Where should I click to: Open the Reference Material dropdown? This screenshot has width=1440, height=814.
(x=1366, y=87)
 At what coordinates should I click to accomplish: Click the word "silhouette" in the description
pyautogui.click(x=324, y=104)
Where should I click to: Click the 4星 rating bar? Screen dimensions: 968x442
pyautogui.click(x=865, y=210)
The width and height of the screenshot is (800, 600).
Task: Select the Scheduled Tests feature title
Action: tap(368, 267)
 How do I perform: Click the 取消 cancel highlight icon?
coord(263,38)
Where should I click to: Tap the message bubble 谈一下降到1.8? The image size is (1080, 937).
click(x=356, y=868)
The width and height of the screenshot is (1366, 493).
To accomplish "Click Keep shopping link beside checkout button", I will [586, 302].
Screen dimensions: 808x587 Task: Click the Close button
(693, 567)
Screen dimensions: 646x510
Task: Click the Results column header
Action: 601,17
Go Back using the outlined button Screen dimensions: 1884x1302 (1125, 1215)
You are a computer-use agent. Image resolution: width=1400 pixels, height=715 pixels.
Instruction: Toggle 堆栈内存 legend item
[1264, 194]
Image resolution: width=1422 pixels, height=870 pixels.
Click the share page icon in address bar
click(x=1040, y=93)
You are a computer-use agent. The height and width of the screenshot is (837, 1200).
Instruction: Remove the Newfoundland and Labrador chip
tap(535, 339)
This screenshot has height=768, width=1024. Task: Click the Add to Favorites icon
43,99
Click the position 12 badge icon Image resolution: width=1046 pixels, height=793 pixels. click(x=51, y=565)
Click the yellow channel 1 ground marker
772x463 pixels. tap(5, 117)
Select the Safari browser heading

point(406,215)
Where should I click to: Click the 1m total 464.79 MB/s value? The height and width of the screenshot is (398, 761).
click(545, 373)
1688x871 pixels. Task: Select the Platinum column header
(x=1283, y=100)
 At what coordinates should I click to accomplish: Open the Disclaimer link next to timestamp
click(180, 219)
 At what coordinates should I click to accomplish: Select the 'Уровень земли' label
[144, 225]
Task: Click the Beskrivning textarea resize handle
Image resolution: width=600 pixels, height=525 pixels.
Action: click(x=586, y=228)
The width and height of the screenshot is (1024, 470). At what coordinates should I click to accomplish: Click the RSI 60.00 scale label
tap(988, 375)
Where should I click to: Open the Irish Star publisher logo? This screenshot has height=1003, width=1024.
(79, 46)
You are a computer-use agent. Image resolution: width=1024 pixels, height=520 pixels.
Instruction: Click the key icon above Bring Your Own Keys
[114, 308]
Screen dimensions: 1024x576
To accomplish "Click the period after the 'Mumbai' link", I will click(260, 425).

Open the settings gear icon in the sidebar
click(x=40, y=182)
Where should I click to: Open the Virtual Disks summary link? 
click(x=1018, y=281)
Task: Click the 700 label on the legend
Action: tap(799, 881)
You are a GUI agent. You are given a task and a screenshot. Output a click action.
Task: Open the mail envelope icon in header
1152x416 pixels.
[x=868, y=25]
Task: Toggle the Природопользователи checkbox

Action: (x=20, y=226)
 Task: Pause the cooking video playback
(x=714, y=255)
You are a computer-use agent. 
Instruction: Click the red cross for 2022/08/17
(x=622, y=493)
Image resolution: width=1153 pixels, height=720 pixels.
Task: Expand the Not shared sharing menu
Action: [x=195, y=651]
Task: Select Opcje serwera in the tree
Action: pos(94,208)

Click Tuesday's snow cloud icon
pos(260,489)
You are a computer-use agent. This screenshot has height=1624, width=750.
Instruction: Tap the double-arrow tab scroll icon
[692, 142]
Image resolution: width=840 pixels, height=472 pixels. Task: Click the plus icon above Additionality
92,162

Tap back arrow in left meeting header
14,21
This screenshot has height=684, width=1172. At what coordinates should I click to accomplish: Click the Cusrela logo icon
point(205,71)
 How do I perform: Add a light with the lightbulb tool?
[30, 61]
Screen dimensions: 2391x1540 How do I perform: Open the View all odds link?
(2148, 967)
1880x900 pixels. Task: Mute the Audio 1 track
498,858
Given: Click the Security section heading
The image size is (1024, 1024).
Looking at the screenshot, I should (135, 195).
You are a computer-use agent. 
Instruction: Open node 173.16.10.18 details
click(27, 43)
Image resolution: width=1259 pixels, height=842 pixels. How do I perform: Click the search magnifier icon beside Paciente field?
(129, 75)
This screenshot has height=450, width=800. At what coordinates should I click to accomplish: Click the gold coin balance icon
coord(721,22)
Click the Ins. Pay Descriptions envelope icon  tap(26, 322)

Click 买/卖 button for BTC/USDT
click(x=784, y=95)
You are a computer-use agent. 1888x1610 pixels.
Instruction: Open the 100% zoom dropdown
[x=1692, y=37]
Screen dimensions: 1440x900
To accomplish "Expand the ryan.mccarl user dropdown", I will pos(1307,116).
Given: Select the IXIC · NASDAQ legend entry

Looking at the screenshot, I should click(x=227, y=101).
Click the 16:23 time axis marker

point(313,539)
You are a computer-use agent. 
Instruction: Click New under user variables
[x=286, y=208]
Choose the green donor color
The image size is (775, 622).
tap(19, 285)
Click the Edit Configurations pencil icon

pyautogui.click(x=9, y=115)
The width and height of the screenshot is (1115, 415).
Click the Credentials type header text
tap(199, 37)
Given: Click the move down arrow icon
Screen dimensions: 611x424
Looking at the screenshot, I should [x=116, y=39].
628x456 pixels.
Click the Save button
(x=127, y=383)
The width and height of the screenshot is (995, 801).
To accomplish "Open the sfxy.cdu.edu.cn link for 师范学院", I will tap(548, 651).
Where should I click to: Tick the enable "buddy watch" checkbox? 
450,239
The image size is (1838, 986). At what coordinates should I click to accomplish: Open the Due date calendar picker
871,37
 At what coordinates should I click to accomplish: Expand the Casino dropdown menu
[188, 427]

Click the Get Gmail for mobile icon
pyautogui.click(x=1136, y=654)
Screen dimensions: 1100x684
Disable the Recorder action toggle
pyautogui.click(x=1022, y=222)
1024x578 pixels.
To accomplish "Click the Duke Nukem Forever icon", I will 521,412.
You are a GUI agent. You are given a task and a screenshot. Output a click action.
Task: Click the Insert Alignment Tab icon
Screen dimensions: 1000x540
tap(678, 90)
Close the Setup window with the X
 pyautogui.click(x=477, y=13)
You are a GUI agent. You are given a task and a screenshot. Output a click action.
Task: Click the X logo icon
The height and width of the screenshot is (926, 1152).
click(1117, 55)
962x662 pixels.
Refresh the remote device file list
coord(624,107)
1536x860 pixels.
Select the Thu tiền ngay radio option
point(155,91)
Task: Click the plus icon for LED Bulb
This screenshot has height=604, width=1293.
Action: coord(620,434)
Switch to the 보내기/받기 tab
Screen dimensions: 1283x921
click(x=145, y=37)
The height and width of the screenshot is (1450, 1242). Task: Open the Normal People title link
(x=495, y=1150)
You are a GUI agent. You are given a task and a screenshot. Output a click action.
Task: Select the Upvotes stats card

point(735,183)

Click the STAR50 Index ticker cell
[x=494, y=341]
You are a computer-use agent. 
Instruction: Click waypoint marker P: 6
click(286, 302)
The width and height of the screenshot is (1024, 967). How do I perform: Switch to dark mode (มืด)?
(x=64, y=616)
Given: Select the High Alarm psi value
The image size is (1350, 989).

----

• **Task goal**
Within the material, find all lines that hold the word "will" and show them.

• **Solution to this exercise**
To accomplish "Click Keep shopping link beside checkout button", I will [586, 302].
To accomplish "Click the period after the 'Mumbai' link", I will click(260, 425).
To accomplish "Expand the ryan.mccarl user dropdown", I will pos(1307,116).
To accomplish "Open the sfxy.cdu.edu.cn link for 师范学院", I will tap(548, 651).
To accomplish "Click the Duke Nukem Forever icon", I will 521,412.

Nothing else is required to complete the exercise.